Esta tendência também pode ser vista no trabalho da artista norte-americana Tricia Hersey: fundou o Nap Ministry [Ministério da Sesta], que promove o sono como uma ferramenta para a libertação negra. Há também a coreógrafa porto-riquenha Nibia Pastrana Santiago, conhecida pelo manifesto The Lazy Dancer [O Dançarino Preguiçoso], uma espécie de apelo à inércia, perante um público exausto.

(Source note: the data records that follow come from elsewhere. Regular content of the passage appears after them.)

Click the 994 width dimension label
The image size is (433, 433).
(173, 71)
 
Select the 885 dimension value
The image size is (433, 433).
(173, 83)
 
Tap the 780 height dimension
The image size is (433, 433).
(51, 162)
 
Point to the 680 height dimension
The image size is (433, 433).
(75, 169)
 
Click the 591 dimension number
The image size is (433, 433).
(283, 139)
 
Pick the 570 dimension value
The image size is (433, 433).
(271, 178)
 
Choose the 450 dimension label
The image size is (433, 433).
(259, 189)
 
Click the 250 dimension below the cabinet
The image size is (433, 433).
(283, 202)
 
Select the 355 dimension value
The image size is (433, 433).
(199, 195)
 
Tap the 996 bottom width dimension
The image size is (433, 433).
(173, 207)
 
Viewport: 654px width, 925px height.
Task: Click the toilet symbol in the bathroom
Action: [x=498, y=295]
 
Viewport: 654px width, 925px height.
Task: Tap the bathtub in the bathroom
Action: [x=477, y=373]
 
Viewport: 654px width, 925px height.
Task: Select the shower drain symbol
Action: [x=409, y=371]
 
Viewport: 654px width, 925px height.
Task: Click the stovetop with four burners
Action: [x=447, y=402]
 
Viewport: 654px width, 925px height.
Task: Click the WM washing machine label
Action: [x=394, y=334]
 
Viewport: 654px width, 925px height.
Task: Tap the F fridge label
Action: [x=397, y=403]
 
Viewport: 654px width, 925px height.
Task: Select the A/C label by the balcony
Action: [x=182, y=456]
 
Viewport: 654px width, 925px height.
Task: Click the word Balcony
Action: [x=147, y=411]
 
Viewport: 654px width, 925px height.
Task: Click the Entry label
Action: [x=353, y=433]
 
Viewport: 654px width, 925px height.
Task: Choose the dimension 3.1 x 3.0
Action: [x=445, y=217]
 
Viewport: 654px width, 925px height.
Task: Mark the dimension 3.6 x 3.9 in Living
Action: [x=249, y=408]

Embora esta rejeição do trabalho sem parar seja um fenómeno bastante recente, há séculos que os artistas ocidentais retratam os seus semelhantes em repouso. Matisse, Modigliani, Picasso e Van Gogh, entre outros, produziram um ou mais nus deitados. Em 1972, Bed Piece,[Peça de Cama], do artista norte-americano Chris Burden, era uma performance baseada no sono, em que o autor se mostrava a dormir durante as horas de trabalho, por 22 dias consecutivos, numa galeria de arte quase vazia em Veneza, na Califórnia.
A imobilidade é também um ato há muito defendido pelos movimentos de resistência. São disso exemplos os sit-ins, die-ins e bed-ins, que, na década de 1960, Yoko Ono e John Lennon tornaram famosos, e explorados pela investigadora e autora Franny Nudelman, no livro Fighting Sleep (2019). [Nele, analisa-se a batalha pelo sono como uma luta pelo poder no Ocidente pós-1945].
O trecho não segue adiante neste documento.